» What the task asks: Copy out exactly the lines below that run from the one holding "This screenshot has width=1372, height=883." to the one holding "The width and height of the screenshot is (880, 539).", keeping both of those lines and no others.

[Extracted data entries]
----
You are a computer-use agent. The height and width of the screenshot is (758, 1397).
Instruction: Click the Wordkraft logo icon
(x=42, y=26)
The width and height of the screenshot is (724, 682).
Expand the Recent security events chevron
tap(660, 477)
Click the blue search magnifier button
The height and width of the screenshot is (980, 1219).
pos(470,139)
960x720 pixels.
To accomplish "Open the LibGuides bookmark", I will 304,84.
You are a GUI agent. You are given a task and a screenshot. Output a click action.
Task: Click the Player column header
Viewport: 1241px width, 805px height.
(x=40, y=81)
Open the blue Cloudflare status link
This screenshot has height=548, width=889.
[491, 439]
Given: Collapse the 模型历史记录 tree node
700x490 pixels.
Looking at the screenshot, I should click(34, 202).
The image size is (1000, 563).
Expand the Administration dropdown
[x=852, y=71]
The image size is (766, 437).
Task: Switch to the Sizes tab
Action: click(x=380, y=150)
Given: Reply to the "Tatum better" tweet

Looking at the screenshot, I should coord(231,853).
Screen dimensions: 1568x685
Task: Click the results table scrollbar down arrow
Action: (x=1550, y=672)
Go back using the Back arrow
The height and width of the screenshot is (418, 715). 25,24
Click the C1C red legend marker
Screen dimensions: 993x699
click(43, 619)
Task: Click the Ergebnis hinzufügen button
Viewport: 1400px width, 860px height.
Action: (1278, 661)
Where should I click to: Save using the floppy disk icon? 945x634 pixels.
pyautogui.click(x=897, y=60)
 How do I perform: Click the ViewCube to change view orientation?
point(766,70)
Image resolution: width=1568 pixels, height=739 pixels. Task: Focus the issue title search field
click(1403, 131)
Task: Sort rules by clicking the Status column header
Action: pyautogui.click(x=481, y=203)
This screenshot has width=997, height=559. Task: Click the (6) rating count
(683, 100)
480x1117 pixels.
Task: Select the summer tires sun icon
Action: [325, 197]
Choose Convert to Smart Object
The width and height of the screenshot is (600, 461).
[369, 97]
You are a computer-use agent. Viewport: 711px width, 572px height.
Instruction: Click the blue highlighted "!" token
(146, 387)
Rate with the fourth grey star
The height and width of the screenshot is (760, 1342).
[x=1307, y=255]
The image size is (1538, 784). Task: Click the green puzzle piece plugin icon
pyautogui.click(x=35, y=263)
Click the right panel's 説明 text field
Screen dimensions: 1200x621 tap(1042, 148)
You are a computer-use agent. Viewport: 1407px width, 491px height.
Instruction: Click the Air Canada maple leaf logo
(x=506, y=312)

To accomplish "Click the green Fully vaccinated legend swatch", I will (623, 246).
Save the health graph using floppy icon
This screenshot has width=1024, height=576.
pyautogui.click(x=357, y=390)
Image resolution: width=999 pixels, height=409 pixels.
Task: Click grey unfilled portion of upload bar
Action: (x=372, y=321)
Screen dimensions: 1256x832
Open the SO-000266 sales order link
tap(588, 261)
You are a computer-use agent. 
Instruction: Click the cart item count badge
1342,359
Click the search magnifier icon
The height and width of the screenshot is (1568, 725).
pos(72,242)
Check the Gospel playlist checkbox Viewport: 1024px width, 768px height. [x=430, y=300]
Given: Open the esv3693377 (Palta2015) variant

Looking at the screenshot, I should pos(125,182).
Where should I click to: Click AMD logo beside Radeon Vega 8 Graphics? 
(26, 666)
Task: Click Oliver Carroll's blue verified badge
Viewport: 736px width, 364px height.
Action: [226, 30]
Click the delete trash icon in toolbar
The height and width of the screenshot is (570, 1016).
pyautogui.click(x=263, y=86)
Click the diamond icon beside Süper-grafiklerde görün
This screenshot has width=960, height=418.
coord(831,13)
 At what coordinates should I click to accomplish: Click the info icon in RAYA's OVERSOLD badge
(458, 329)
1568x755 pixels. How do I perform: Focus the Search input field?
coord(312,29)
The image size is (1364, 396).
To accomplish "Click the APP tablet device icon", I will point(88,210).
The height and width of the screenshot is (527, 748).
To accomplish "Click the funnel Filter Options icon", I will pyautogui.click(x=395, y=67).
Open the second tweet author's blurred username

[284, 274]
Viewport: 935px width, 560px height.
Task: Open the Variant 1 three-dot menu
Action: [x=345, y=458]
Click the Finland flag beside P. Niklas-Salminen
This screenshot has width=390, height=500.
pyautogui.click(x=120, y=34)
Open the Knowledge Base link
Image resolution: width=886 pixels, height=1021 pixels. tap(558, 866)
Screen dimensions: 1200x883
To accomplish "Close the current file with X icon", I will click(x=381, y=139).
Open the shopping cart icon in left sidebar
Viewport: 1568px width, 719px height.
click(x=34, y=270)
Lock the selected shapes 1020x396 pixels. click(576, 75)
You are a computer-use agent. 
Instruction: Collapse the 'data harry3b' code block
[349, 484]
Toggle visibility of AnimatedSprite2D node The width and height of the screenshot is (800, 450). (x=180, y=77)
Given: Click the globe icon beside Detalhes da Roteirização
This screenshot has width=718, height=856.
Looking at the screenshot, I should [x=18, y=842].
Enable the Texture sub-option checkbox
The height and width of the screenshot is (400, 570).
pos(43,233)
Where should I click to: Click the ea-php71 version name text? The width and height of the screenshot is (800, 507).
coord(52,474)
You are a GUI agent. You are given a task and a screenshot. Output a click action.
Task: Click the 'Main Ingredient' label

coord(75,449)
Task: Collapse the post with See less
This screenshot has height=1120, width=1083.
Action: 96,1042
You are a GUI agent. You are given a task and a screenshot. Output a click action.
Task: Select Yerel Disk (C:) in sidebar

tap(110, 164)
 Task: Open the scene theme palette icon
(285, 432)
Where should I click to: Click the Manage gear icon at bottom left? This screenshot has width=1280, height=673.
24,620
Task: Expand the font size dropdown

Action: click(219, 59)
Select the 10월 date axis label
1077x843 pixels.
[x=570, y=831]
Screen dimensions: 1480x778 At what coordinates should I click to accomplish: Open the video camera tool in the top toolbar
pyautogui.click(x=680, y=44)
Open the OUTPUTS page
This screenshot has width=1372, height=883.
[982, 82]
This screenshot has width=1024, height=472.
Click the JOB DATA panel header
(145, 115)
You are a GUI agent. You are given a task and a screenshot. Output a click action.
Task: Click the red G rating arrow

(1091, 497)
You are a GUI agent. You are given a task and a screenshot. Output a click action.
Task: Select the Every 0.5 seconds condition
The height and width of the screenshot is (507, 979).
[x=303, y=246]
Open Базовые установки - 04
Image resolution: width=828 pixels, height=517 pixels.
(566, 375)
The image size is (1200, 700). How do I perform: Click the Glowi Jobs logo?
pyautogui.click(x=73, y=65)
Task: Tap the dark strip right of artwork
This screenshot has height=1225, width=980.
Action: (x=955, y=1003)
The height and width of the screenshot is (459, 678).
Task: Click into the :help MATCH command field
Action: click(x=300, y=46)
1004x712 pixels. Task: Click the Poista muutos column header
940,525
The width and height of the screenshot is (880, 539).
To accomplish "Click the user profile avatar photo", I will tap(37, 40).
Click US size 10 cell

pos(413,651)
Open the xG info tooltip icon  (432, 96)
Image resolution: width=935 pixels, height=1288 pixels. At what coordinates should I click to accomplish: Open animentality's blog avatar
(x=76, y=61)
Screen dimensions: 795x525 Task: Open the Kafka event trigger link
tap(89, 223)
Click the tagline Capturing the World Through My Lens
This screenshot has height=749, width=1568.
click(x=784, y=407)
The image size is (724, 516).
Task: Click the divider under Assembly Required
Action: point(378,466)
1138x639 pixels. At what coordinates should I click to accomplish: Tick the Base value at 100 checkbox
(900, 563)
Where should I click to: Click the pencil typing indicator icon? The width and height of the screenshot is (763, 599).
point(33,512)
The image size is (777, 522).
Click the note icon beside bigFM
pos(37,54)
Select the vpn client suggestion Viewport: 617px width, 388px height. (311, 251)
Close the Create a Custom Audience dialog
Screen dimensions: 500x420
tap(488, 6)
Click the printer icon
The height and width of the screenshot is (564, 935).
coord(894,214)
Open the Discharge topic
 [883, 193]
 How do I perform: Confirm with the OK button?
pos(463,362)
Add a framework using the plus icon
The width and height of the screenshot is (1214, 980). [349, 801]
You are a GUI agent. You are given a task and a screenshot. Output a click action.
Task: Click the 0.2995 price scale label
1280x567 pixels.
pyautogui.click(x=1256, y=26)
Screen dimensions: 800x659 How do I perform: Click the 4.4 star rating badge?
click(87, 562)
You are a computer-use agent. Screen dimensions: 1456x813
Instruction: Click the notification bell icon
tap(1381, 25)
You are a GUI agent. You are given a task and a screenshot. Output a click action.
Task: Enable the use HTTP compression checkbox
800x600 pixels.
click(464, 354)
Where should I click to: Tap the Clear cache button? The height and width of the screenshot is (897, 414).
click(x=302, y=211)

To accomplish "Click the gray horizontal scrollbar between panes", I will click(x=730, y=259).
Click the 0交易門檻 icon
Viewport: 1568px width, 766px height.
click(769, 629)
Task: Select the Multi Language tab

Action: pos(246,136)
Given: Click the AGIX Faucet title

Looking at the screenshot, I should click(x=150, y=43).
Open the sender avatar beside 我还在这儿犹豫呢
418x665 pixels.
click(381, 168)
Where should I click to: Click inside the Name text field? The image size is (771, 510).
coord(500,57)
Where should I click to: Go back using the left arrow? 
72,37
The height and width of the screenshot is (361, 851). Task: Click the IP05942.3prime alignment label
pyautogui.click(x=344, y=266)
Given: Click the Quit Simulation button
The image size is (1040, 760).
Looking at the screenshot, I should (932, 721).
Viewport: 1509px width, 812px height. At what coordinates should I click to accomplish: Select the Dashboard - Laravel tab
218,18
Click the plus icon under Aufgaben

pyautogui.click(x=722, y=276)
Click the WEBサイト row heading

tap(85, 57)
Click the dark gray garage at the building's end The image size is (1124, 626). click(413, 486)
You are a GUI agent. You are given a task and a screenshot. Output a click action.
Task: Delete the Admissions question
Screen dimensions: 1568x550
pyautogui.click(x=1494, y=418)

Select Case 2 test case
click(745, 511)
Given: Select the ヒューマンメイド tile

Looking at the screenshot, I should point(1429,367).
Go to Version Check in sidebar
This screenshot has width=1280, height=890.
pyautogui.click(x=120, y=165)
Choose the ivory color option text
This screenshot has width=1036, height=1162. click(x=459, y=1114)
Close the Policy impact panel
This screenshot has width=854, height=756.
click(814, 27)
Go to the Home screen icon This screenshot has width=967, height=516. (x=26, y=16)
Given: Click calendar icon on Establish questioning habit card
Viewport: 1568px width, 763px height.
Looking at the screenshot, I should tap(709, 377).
----
» Answer space:
This screenshot has width=1372, height=883.
[982, 82]
This screenshot has width=1024, height=472.
Click the JOB DATA panel header
(145, 115)
You are a GUI agent. You are given a task and a screenshot. Output a click action.
Task: Click the red G rating arrow

(1091, 497)
You are a GUI agent. You are given a task and a screenshot. Output a click action.
Task: Select the Every 0.5 seconds condition
The height and width of the screenshot is (507, 979).
[x=303, y=246]
Open Базовые установки - 04
Image resolution: width=828 pixels, height=517 pixels.
(566, 375)
The image size is (1200, 700). How do I perform: Click the Glowi Jobs logo?
pyautogui.click(x=73, y=65)
Task: Tap the dark strip right of artwork
This screenshot has height=1225, width=980.
Action: (x=955, y=1003)
The height and width of the screenshot is (459, 678).
Task: Click into the :help MATCH command field
Action: click(x=300, y=46)
1004x712 pixels. Task: Click the Poista muutos column header
940,525
The width and height of the screenshot is (880, 539).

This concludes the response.